### Texte présenté
'''

Après six tentatives par des infirmières de quatre nationalités différentes de me faire une prise de sang, ma femme a décidé que le NHS (1) est bien aussi mauvais que l’avaient décrit les médias japonais. Au moins, elle a fini par apprendre ce qu’était le Brexit grâce à la télévision installée dans la salle d’attente.

Apparemment je ne le lui avais pas suffisamment expliqué.

Le temps passé en salle d’attente m’a fait prendre conscience de quelque chose. Rien n’a changé en fait.

Le 15 novembre dernier, la chute de la livre sterling a été soudaine mais minime, nous ramenant à peine au niveau de fin octobre. Finalement, tout le ramdam soulevé porte sur le soutien au Brexit, pas sur l’accord à proprement dit.

On ne cesse de demander aux Brexiters s’ils regrettent à présent le résultat du référendum à présent. L’énorme chaos qu’il a provoqué serait un cauchemar total. Les Brexiters répliquent qu’ils ne sont pas aux affaires et qu’il est donc un peu facile de les tenir pour responsables de la pagaille que les Remainers ont fait du Brexit.

Toutefois, était-il réaliste de s’attendre à ce que le Brexit se passe sans accroc, quelle qu’ait été la personne en charge de ce projet ?

Le Brexit est un drame qui disparaît dès qu’on éteint la télévision

Néanmoins, ne vous laissez pas avoir par ce faux drame. Quel chaos le Brexit a-t-il provoqué ? Eteignez votre télévision : disparu le chaos ! Il me semble que nos biens, nos revenus et tout ce qui nous importe à nous autres Britanniques n’aient pas changé.

La croissance économique va bien. La croissance des salaires se porte encore mieux. L’inflation est faible.

Vous l’avez peut-être remarqué à présent : le chaos provoqué par le Brexit est toujours à venir. C’est pour cela qu’il existe tant de périodes de transition, de backstops (filets de sécurité) et de reports.

Qu’en est-il de toutes ces alertes rouges sur ce qui pourrait arriver ?

Comme par exemple la récession prévue par la Banque d’Angleterre à la suite du référendum ? Elle a dû revenir sur sa baisse des taux d’intérêt lorsque rien ne s’est produit. La livre sterling a absorbé le choc. Ce qui a véritablement donné du poids aux positions des eurosceptiques sur l’intérêt ou non de rejoindre l’euro.

'''

### Consignes
1 - Recopiez fidèlement le passage du texte sur le Brexit qui va de "Apparemment je ne" jusqu'à "de ce projet ?".
2 - D'après le texte sur le Brexit, pourquoi la Banque d'Angleterre a-t-elle dû revenir sur sa baisse des taux d'intérêt ? Répondez en une à trois phrases.
3 - Réécrivez sous forme de liste le paragraphe du texte sur le Brexit qui commence par « On ne cesse de demander aux Brexiters », en conservant ses faits principaux.

### Jeu de données
'''

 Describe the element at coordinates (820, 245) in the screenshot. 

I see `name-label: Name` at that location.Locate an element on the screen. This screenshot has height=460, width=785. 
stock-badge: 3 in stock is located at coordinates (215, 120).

'''
'''

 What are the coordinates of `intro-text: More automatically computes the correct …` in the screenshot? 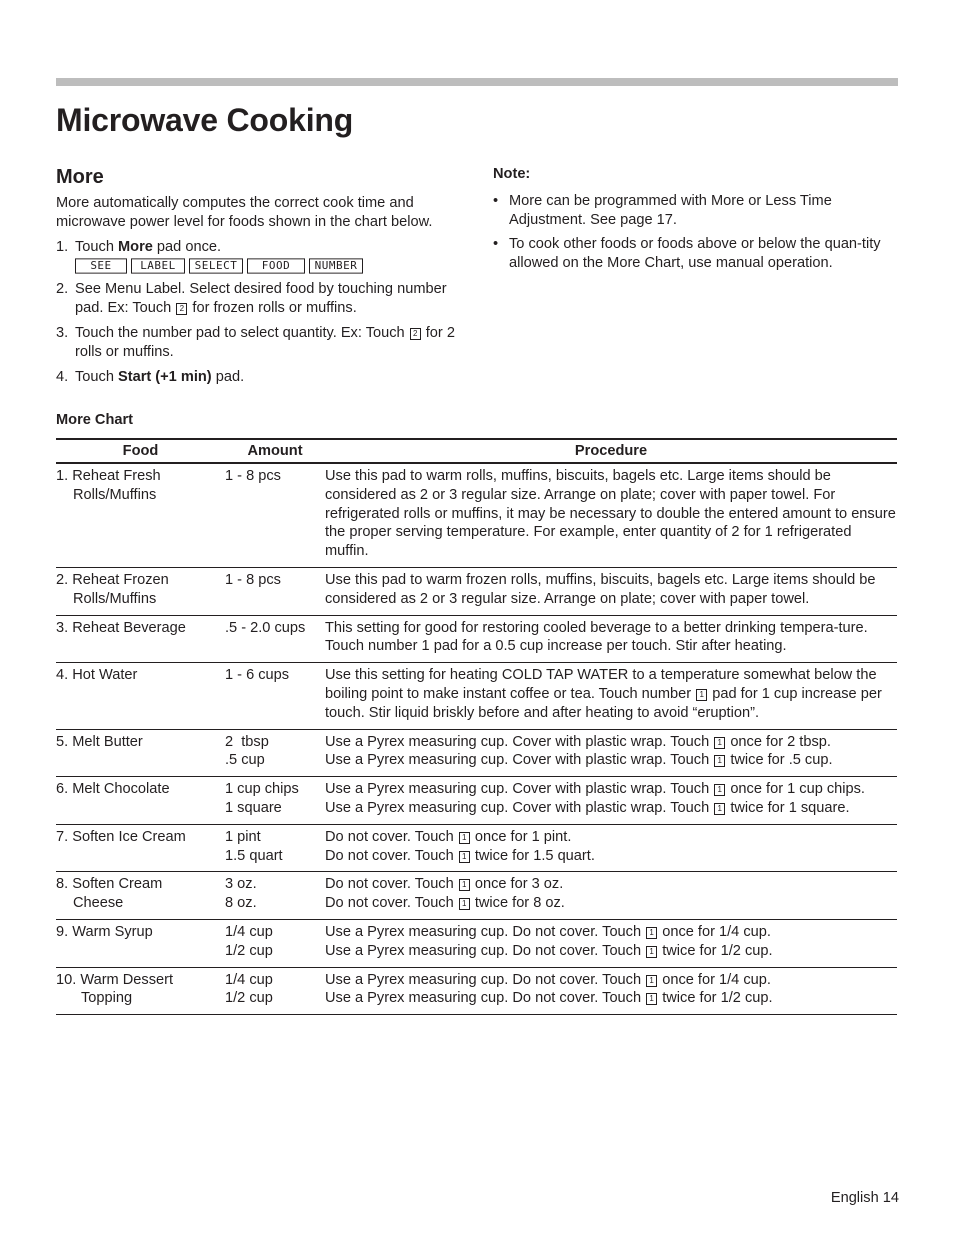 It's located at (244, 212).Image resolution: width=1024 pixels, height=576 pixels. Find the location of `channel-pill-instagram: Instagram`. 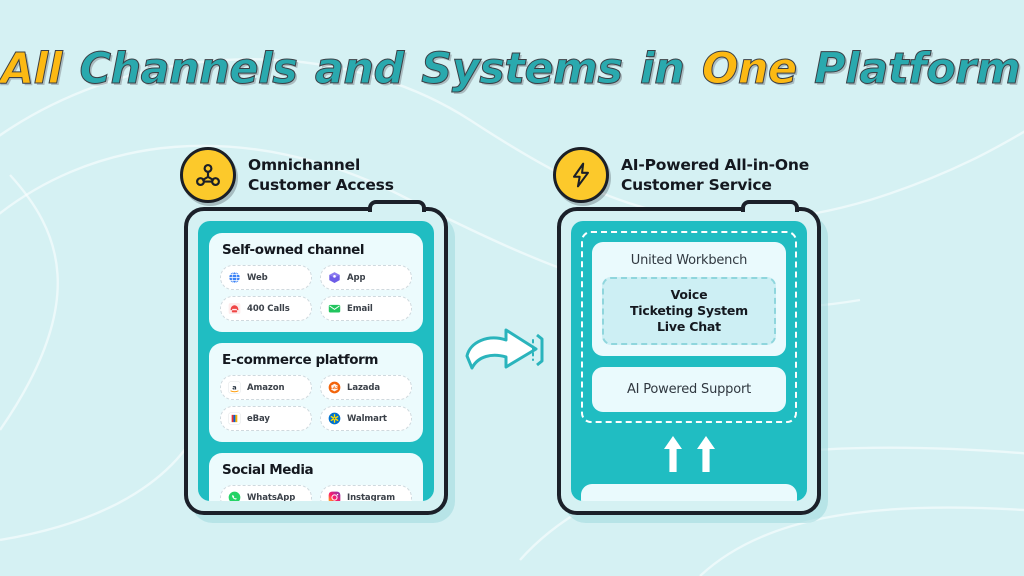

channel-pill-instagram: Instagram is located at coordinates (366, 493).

'''
'''

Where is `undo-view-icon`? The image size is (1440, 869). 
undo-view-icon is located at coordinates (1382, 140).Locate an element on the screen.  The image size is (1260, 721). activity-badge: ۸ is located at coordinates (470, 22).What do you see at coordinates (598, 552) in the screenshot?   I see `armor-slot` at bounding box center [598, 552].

'''

### Réponses par consigne
1 -
Apparemment je ne le lui avais pas suffisamment expliqué.

Le temps passé en salle d’attente m’a fait prendre conscience de quelque chose. Rien n’a changé en fait.

Le 15 novembre dernier, la chute de la livre sterling a été soudaine mais minime, nous ramenant à peine au niveau de fin octobre. Finalement, tout le ramdam soulevé porte sur le soutien au Brexit, pas sur l’accord à proprement dit.

On ne cesse de demander aux Brexiters s’ils regrettent à présent le résultat du référendum à présent. L’énorme chaos qu’il a provoqué serait un cauchemar total. Les Brexiters répliquent qu’ils ne sont pas aux affaires et qu’il est donc un peu facile de les tenir pour responsables de la pagaille que les Remainers ont fait du Brexit.

Toutefois, était-il réaliste de s’attendre à ce que le Brexit se passe sans accroc, quelle qu’ait été la personne en charge de ce projet ?

2 - La Banque d'Angleterre a dû revenir sur sa baisse des taux d'intérêt parce que la récession qu'elle avait prévue à la suite du référendum ne s'est pas produite.

3 -
- On demande sans cesse aux Brexiters s'ils regrettent à présent le résultat du référendum.
- L'énorme chaos qu'il a provoqué serait un cauchemar total.
- Les Brexiters répondent qu'ils ne sont pas aux affaires.
- Selon eux, il est donc un peu facile de les tenir pour responsables de la pagaille que les Remainers ont faite du Brexit.